Pour répondre à ce que l’on sent poindre derrière les termes « néo-hégélien humaniste » et « Weltanschauung », employés par un Patlotch tentant de nous cataloguer parmi les « idéologies en cours », ou dans une sorte d’idéalisme, il faut bousculer les bonnes vieilles certitudes marxistes. Car ces gens, dont l’emploi péjoratif de ces termes est évident, comme autant d’anathèmes, ne se rendent pas compte que, toute matérialiste qu’elle soit, leur vision du monde est elle-même un système d’idées, dont, par conséquent, la relativité doit être admise. Nous qui faisons un emploi de la notion d’idéologie qui se veut négatif, nous le faisons justement pour décrire un tel phénomène : quand un schéma de pensée oublie son caractère hypothétique pour ramener tout ce qui a lieu à sa façon de voir. Et c’est d’autant plus le cas ici quand on voit le rapport de leur théorie aux faits : rien de ce qui advient ne paraît jamais remettre en cause les postulats de départ ; ce ne sont au contraire que contorsions pour ramener les faits, jamais creusés, à leur idée figée depuis un siècle et demi, dans ce mépris si typique pour la révolte qui a lieu et sa nouveauté potentielle. C’est donc dans le rapport d’une théorie aux faits que nous situons l’idéologie, le devenir système d’une idée, auquel paraît voué tout discours non fondé dans un rapport critique à l’information dominante, ce pourvoyeur des faits [1].

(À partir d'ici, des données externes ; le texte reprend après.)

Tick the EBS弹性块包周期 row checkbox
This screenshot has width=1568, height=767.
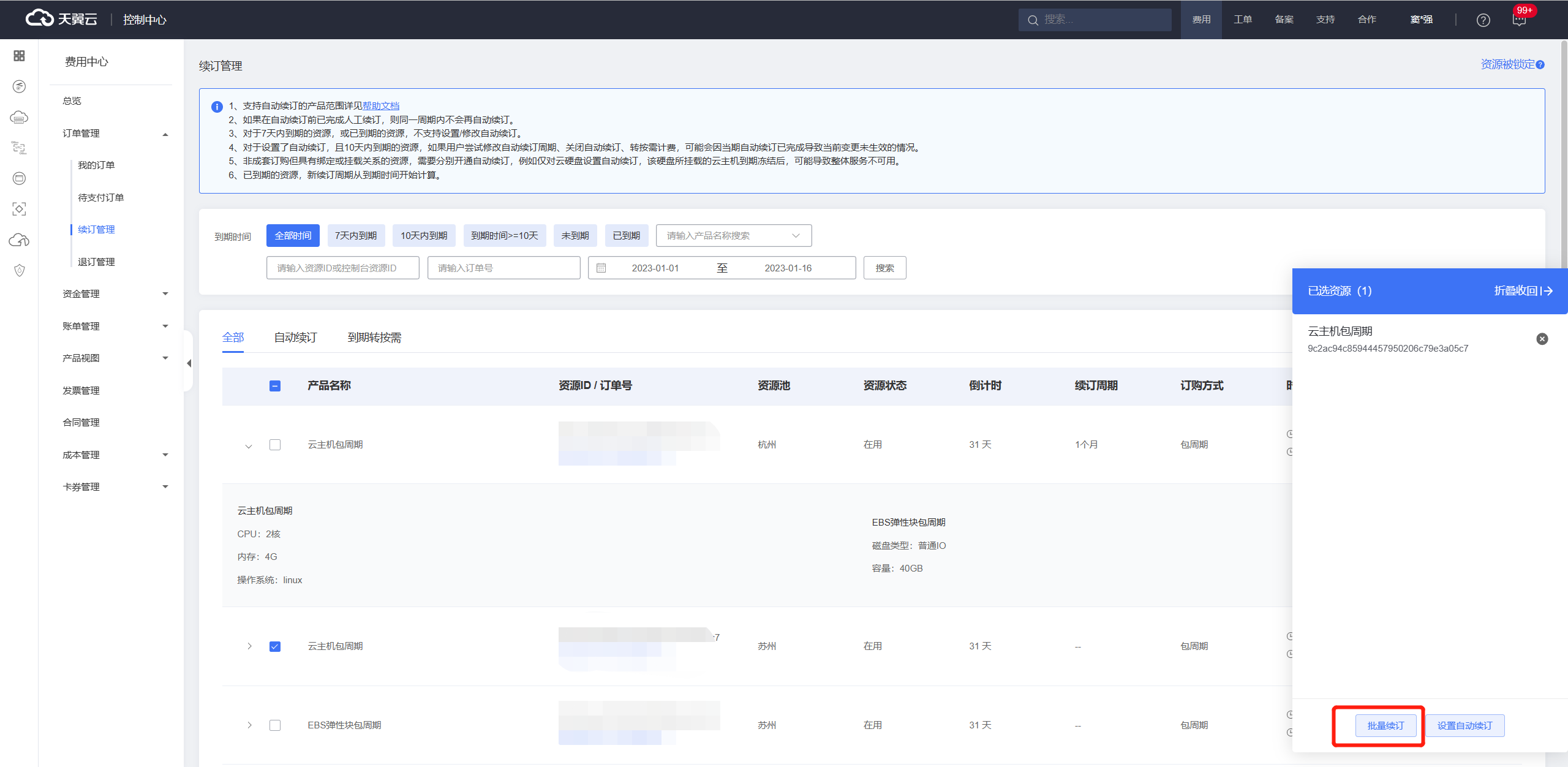point(275,725)
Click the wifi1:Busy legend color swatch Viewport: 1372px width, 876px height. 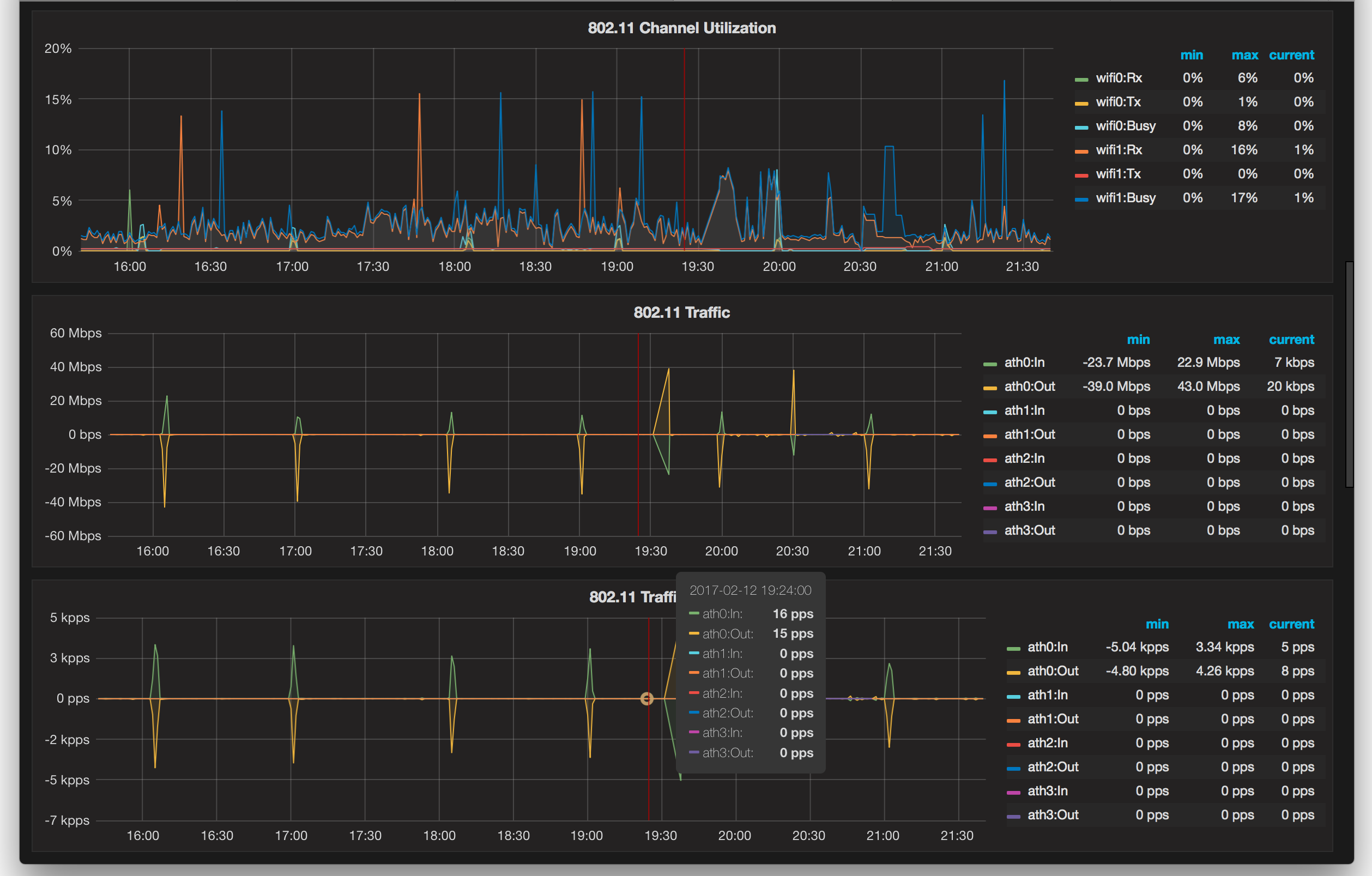[1081, 200]
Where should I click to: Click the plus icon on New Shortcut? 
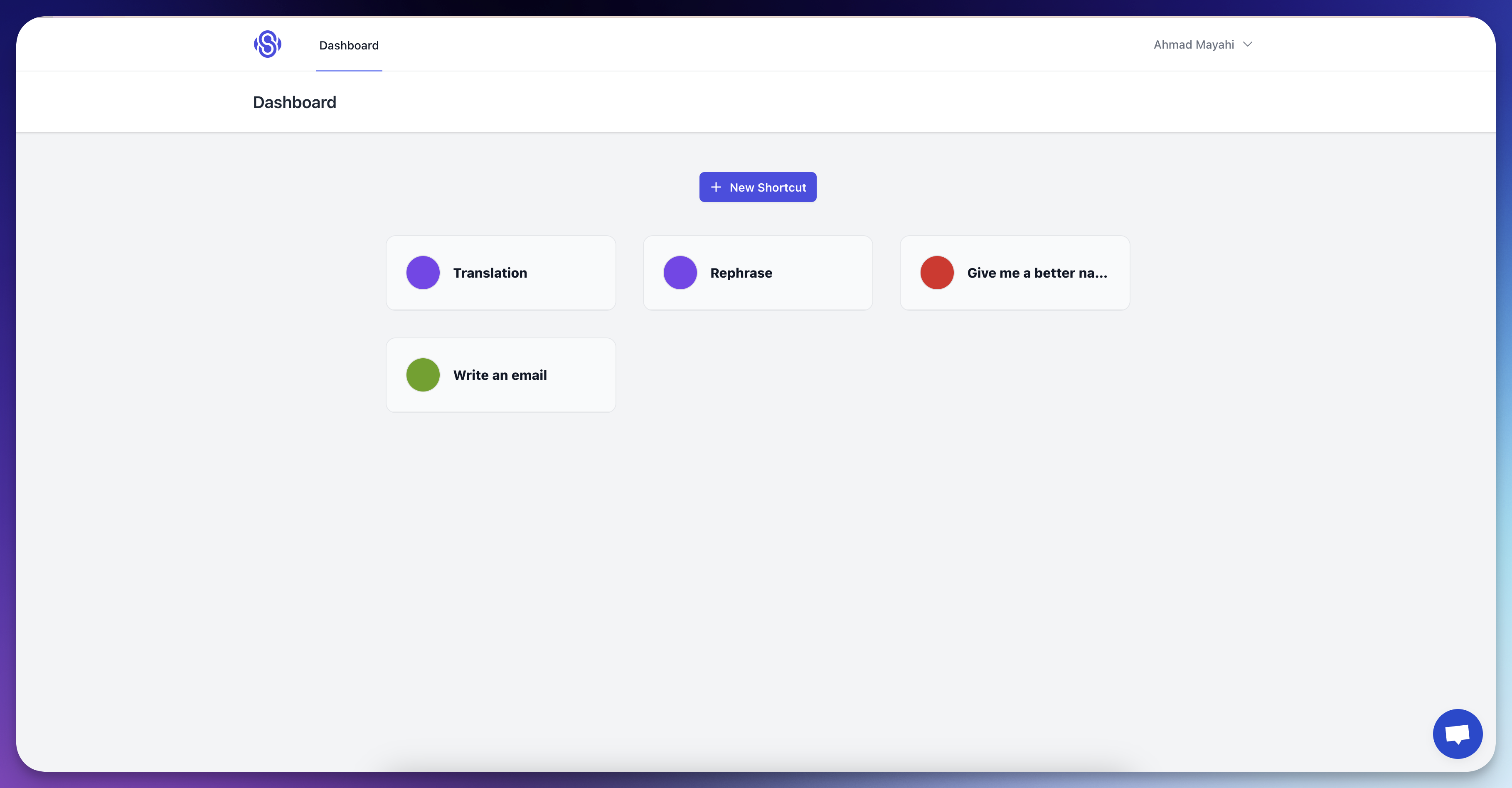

Les virulentes polémiques avec les théoriciens de la téléologie moderne ne nous ont pas écartés de cette théorie. Les mises en cause que nous leur avons adressées sont parties de contextes particuliers dans la confrontation, que ce soit sur l’effectivité, l’urgence ou la dérive idéologique-solipsiste, et sur certaines de leurs façons. Prévenons ainsi qu’elles n’impliquent en rien que nous ayons rallié la cohorte de tout ce qui dégoise sur la révolte en se tenant prudemment à l’écart de la critique théorique, condition de l’approfondissement des contradictions. La meilleure définition du théâtre des opérations actuel revient aux téléologues, les tranchées qu’ils ont ouvertes délimitent l’irréconciliable aujourd’hui. Si insatisfaisante et questionnable qu’elle soit, nous endossons volontiers le scandale que cette théorie provoque dans les mornes plaines middleclass, où le bruit permanent de la résignation voudrait taire l’insatisfaction fondamentale, où pour défendre son triste enclos l’arrivisme militant voudrait appauvrir tout ce qui tranche, tout ce qui perce. Dans la partie en cours, les petites chapelles recroquevillées sur de l’immuable hypostasié, simple reflet de leur abdication, restent en deçà des exigences minimales du débat.




Le 23 janvier 2010




1. C’est bien là ce qui empêche que DNDF incorpore à son fourre-tout sans queue ni tête un renvoi positif à IDT, qui ne saurait permettre, par les ouvertures qu’il contient, de pallier son indigence sur le sujet, à la manière dont les relevés berthistes y ont servi, au gré d’un remplissage négligé et suivant des procédés de sélection destinés à conforter la représentation générale sur le monde de ces nouvellistes du front dégarni. A ce titre, on peut encore renvoyer à l’illustration caricaturale que constituent les diverses banalités exprimées sur l’émeute à la suite de l’échange Patloch/Bertho, celle d’une pensée gelée, au stade par exemple du constat de la disparition de « l’identité ouvrière », cette antiquité,  et qui conserve obtusément comme référent central la lutte des classes, cette « construction identitaire » d’encadrement.